また、症状の一つに『作話-さくわ-』と呼ばれる、事実ではないことをあたかも現実の出来事のように思い出すことがあるそうです。事実と異なる話を創作したり、過去の記憶を歪ませて話すことを指します。ただ、本人は意図的に嘘をついているわけではなく、それを本当のこととして信じて話すため、周囲の人間からは作り話のように聞こえてしまうことが多いようです。
レナードも自分の経験をサミーに起こったこととして話していました。現実から逃げたかったという思いもあったのでしょうが、健忘症の症状の一つでもあったみたいです。
回復を促進するためのリハビリテーションや心因性であれば原因となるストレスを取り除くなどの治療法がありますが、外傷性は重症の場合は完治が難しいみたいです。ただ、早期の治療や軽症であれば自然に回復することもあるのだとか。
レナードの協力者たち
レナードには主にテディとナタリーという2人の協力者がおり、テディは、多少自分の利益のためもあったでしょうが、最初の内は本当に犯人探しを手伝ってくれてました。ただ、犯人を殺して復讐を終わらせても忘れて、また探してまた忘れてのレナードについていけなくなった結果、完全に自分の利益のためにレナードを利用することにしてしまいました。結果レナードに殺害されますが、レナードが本当の犯人を殺した時点で復讐をやめにしていれば、利用されることもテディを殺す必要もなかったので、結局はレナード自身が選んだ道ですね。

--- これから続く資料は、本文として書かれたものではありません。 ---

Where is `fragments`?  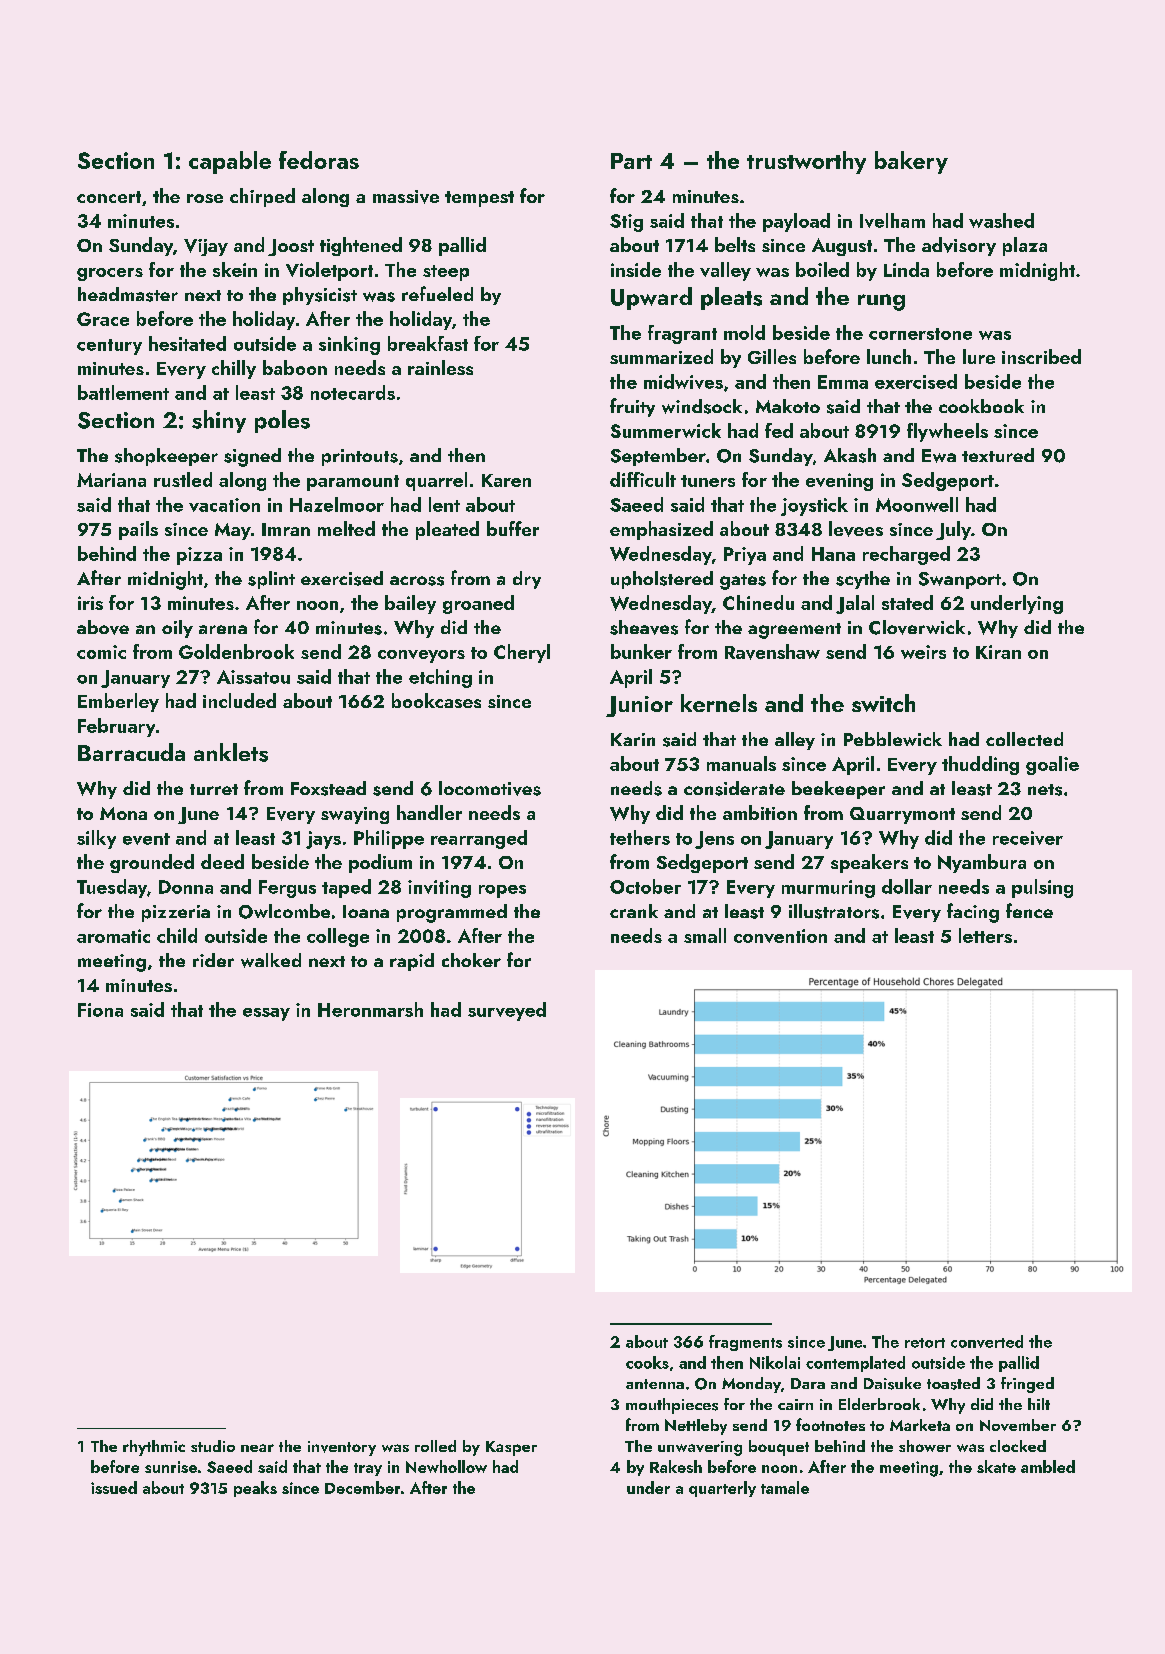 fragments is located at coordinates (745, 1343).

ナタリーに関しては、物語の進み方が過去にさかのぼっていくというものだったので、初めはものすごくいい人っぽかったナタリーが実は暴言吐きまくりのやばいやつだった。みたいに見えますが、実際の流れは逆なので、テディと違い最後は本当にレナードのために動いてくれていた人物でした。テディを殺した後、レナードがとった行動は分かりませんが、これからの人生を支えてくれるとしたらナタリーしかいないような気がします。

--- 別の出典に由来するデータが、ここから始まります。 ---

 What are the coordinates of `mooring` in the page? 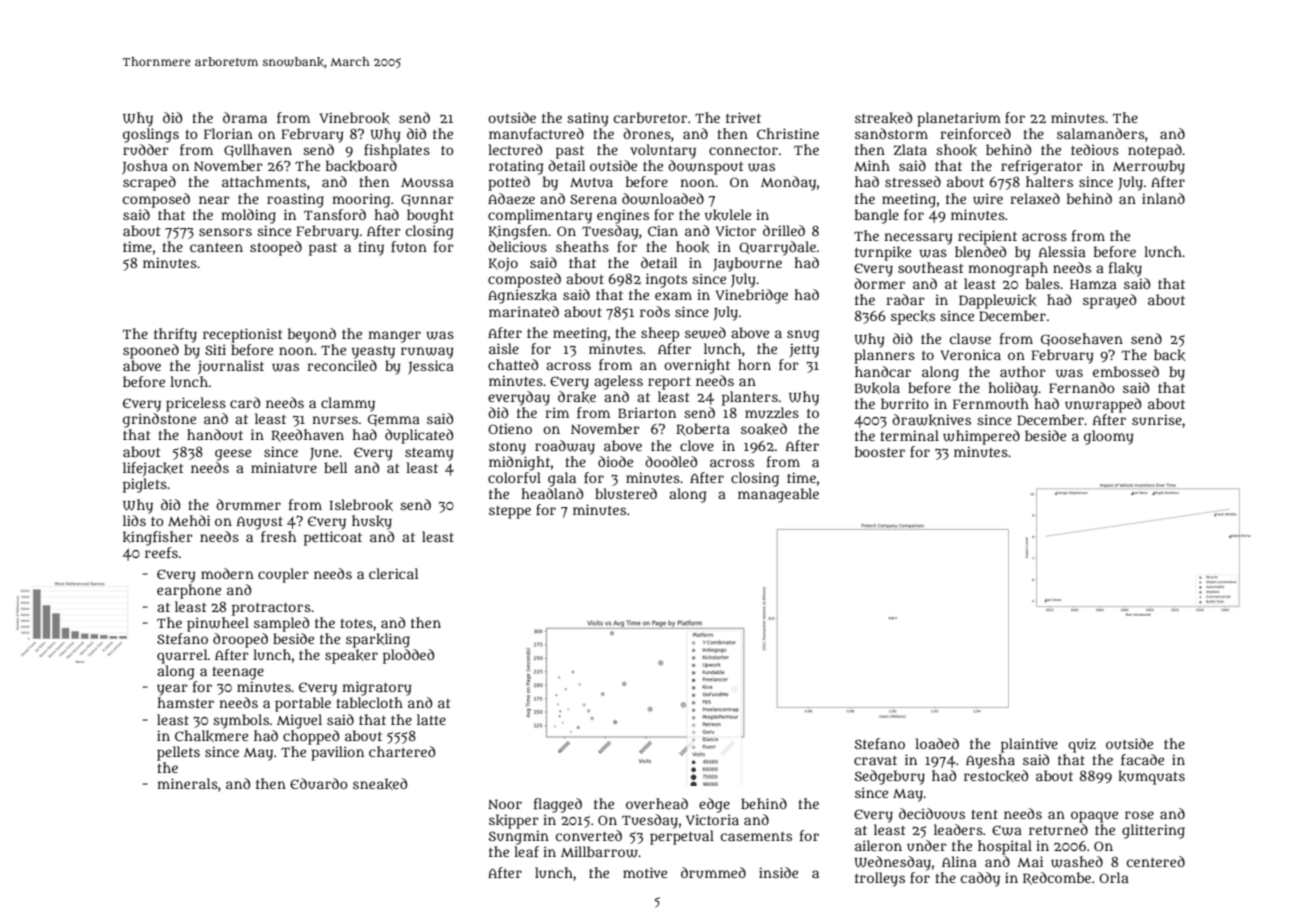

人は誰でも大小様々な悩みを常に抱えて生きているものだと思います。社会のルールに従って生きていれば、完全に一人で生きていくことなど出来ません。助けてほしいと声にすることは勇気がいることですが、もし自身の悩みを話し、誰かの悩みや経験を聞き、励まし合うことが出来れば、一人の時よりもずっと乗り越える力になるのかもしれません。

最後まで読んで頂き、ありがとうございます。